%%

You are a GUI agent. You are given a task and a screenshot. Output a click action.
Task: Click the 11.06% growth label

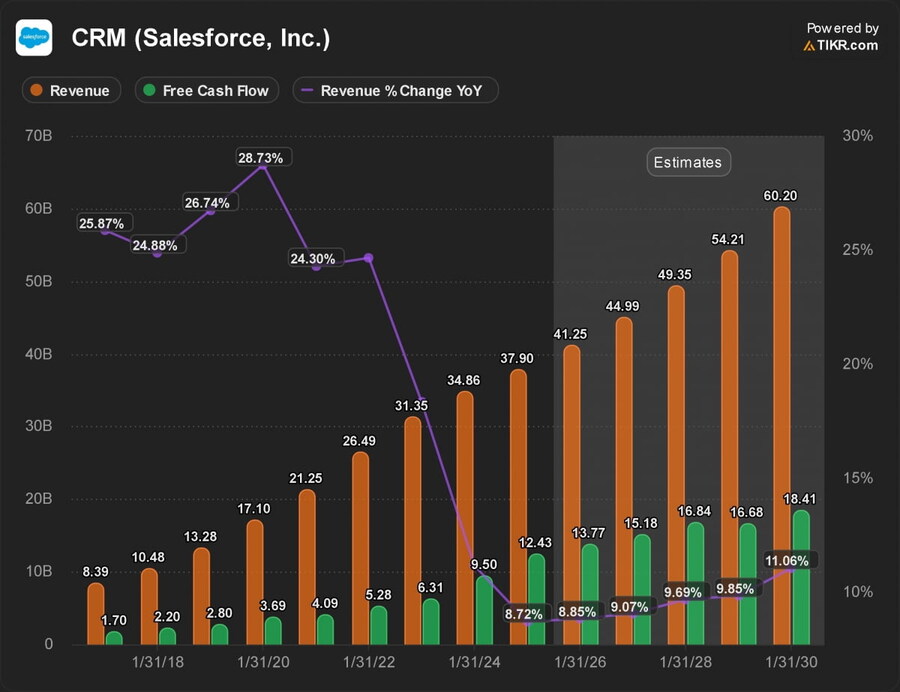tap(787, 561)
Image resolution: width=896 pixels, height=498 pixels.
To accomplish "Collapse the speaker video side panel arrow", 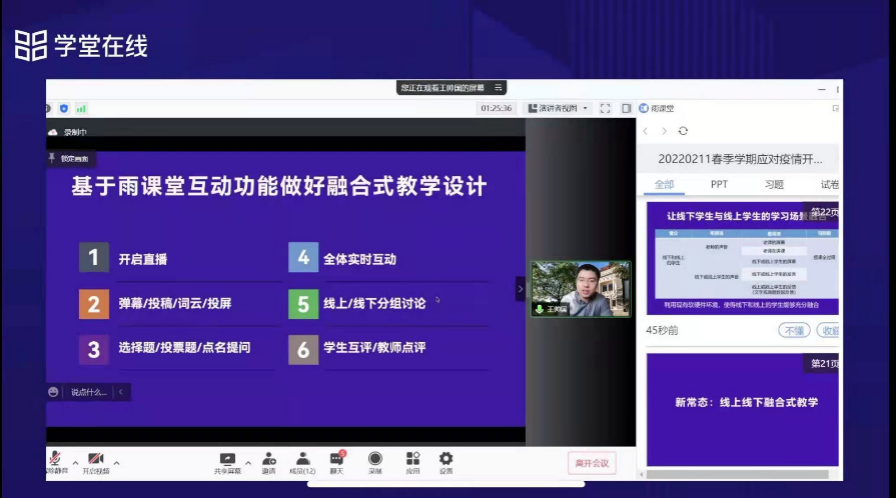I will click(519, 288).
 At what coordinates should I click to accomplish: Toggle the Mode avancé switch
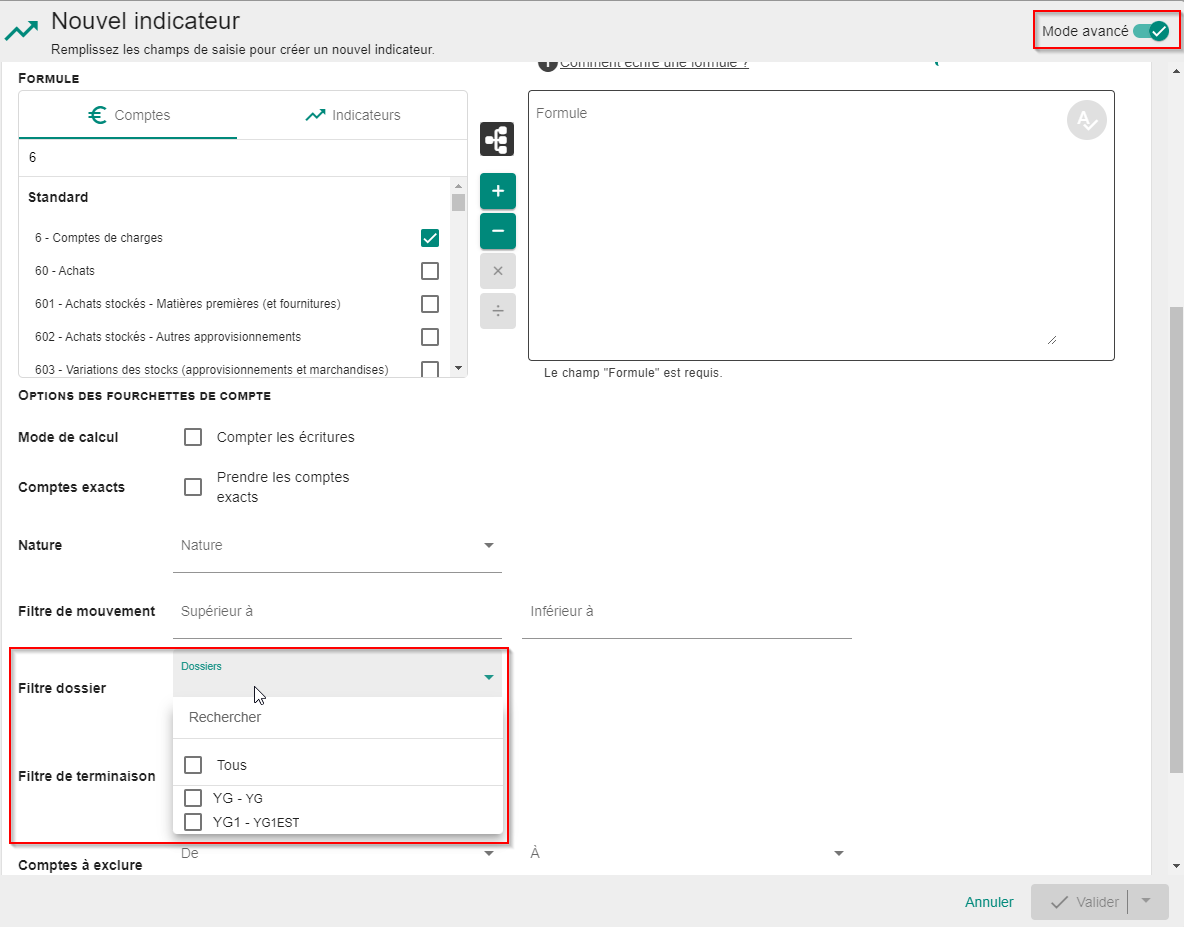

%%
%%

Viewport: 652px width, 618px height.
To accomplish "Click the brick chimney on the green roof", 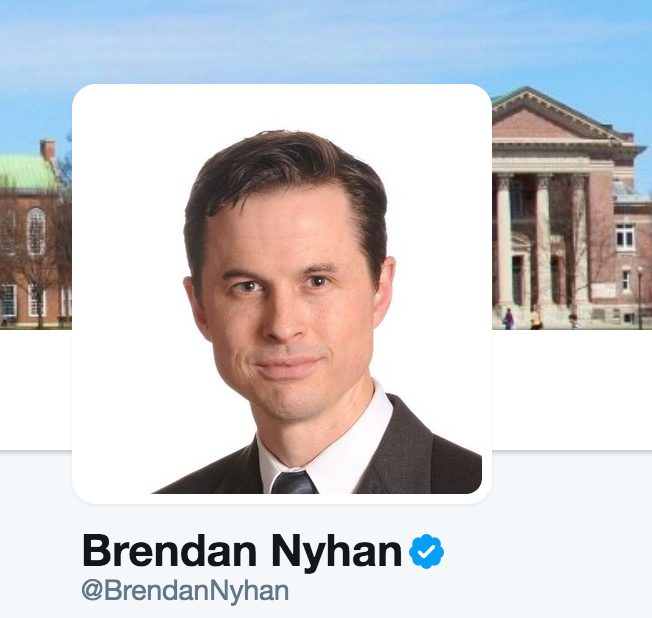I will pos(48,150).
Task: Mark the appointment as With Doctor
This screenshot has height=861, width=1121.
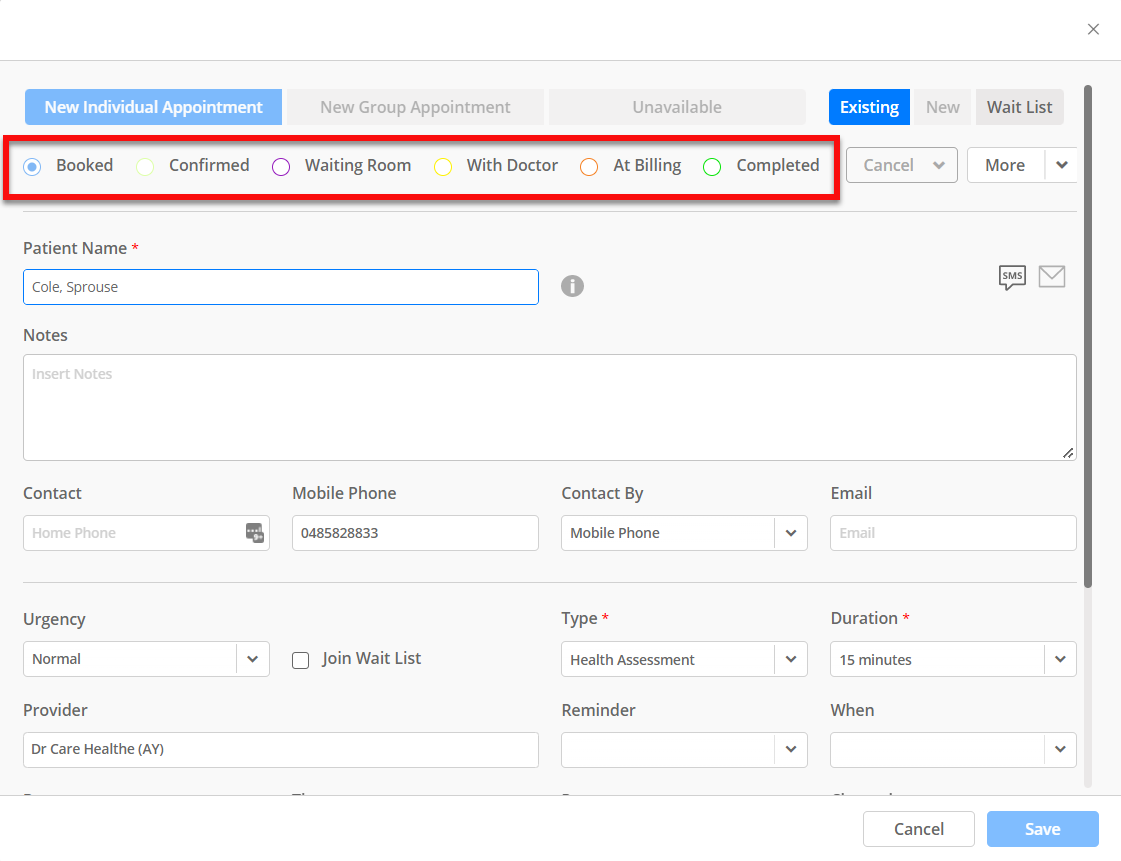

%%

*Goal of the exercise*. Which lines in the entries above contain "screenshot"? Pull each of them out.

*Exercise answer*.
You are a GUI agent. You are given a task and a screenshot. Output a click action.
This screenshot has height=861, width=1121.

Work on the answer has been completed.